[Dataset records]
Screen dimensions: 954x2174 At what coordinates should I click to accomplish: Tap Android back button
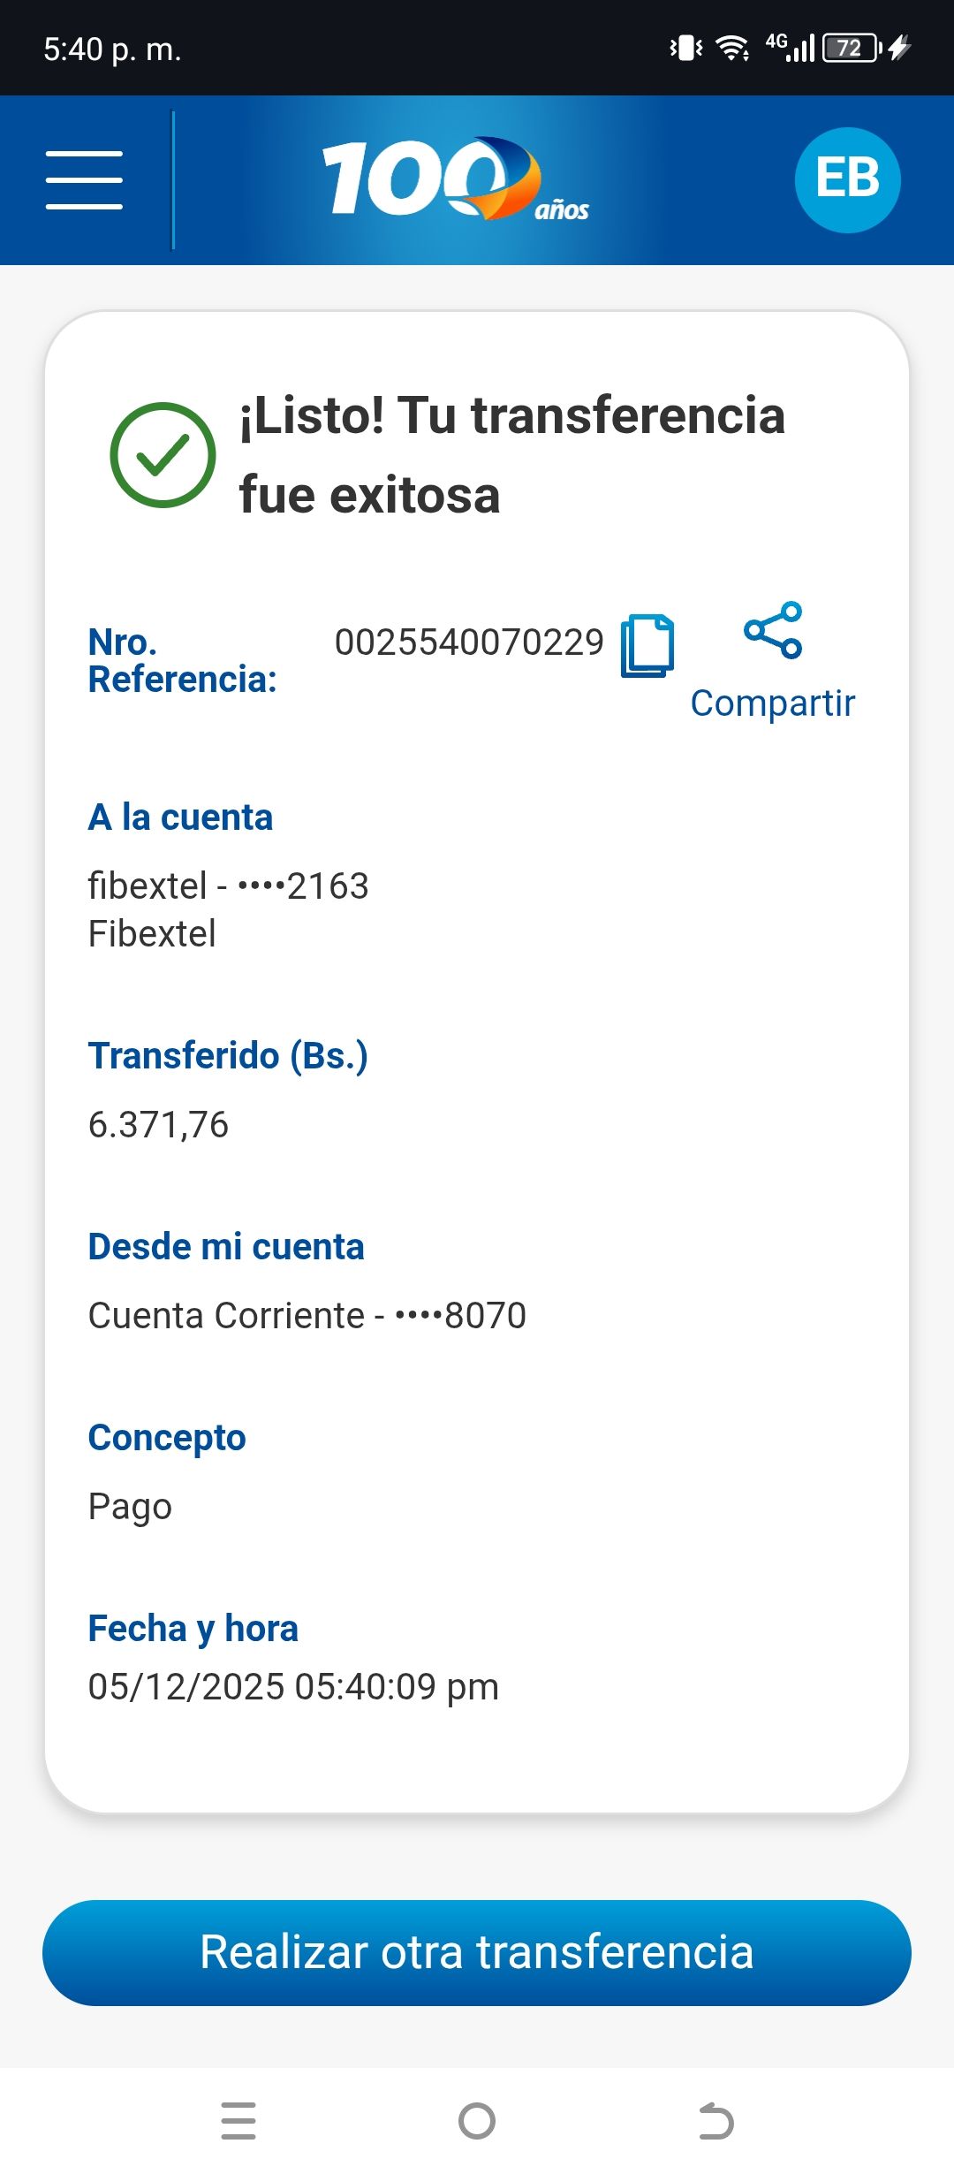click(x=716, y=2121)
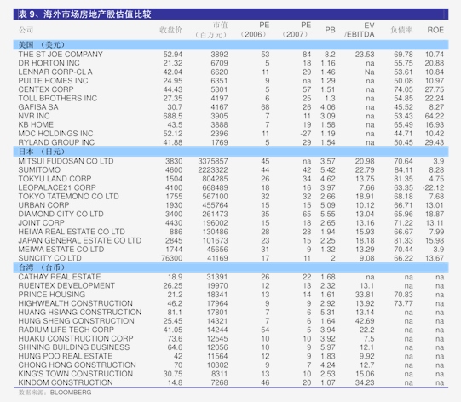
Task: Click the ROE column header
Action: [x=435, y=30]
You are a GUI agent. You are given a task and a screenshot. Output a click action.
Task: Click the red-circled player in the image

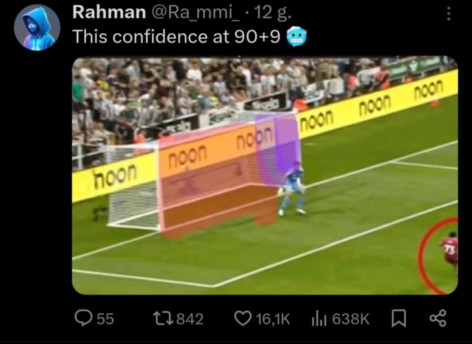(450, 251)
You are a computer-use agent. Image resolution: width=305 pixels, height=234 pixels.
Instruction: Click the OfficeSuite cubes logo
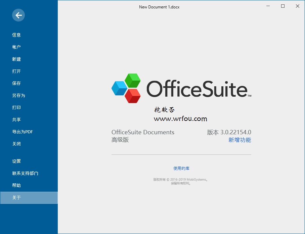tap(126, 88)
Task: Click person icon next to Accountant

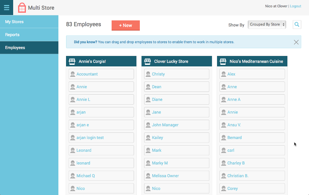Action: click(x=72, y=74)
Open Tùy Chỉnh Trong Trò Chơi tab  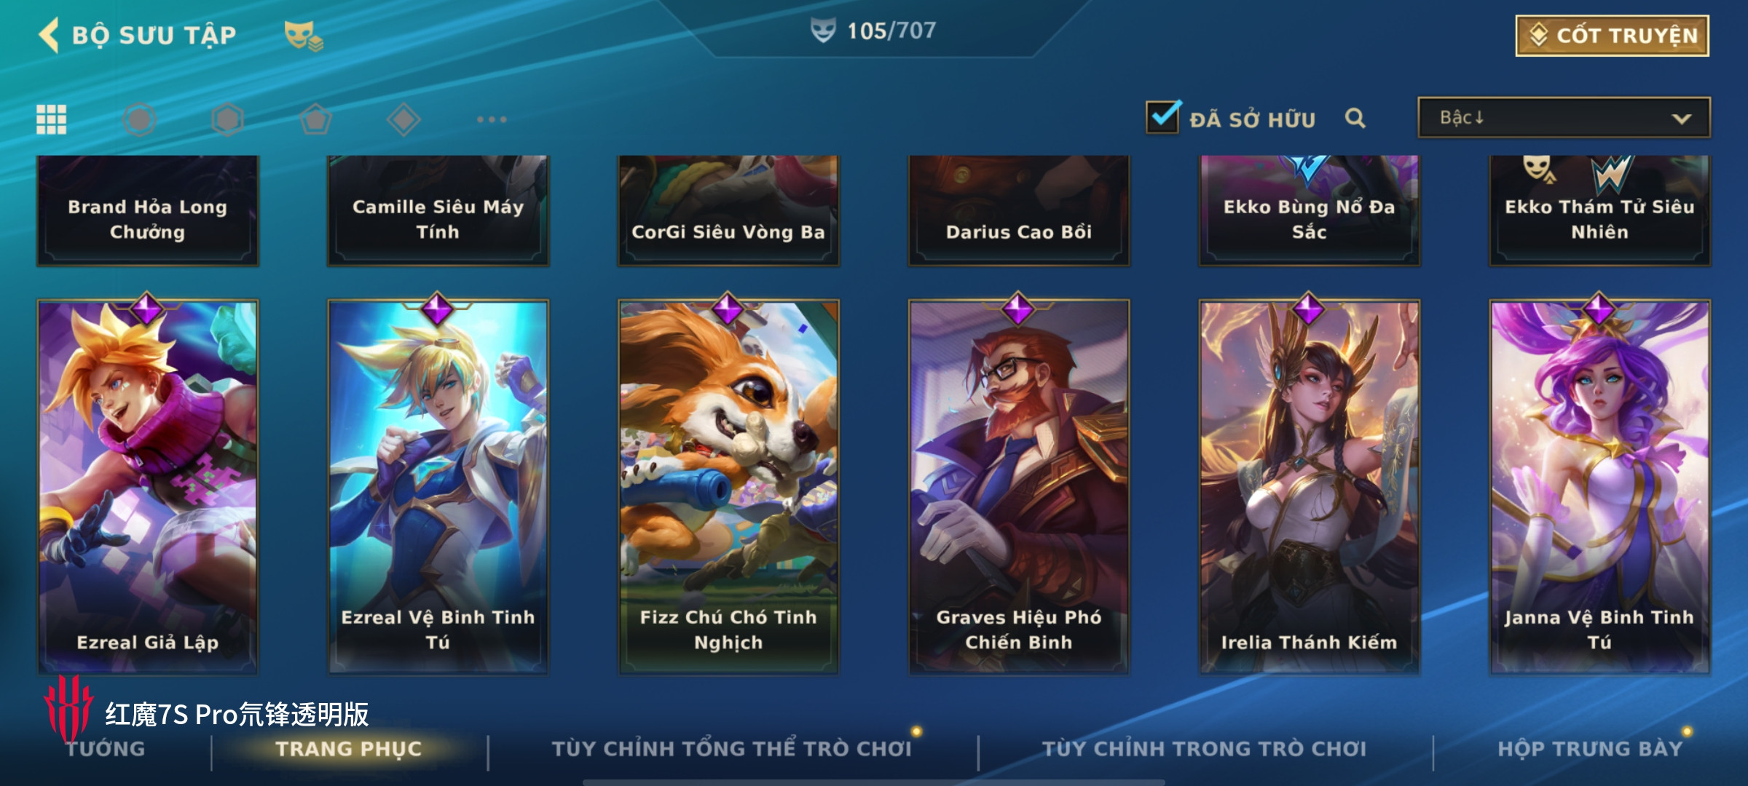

Work required -
How many lines of the rows above contain the word "agent"? Reply with the number alone.

Solution to this exercise -
2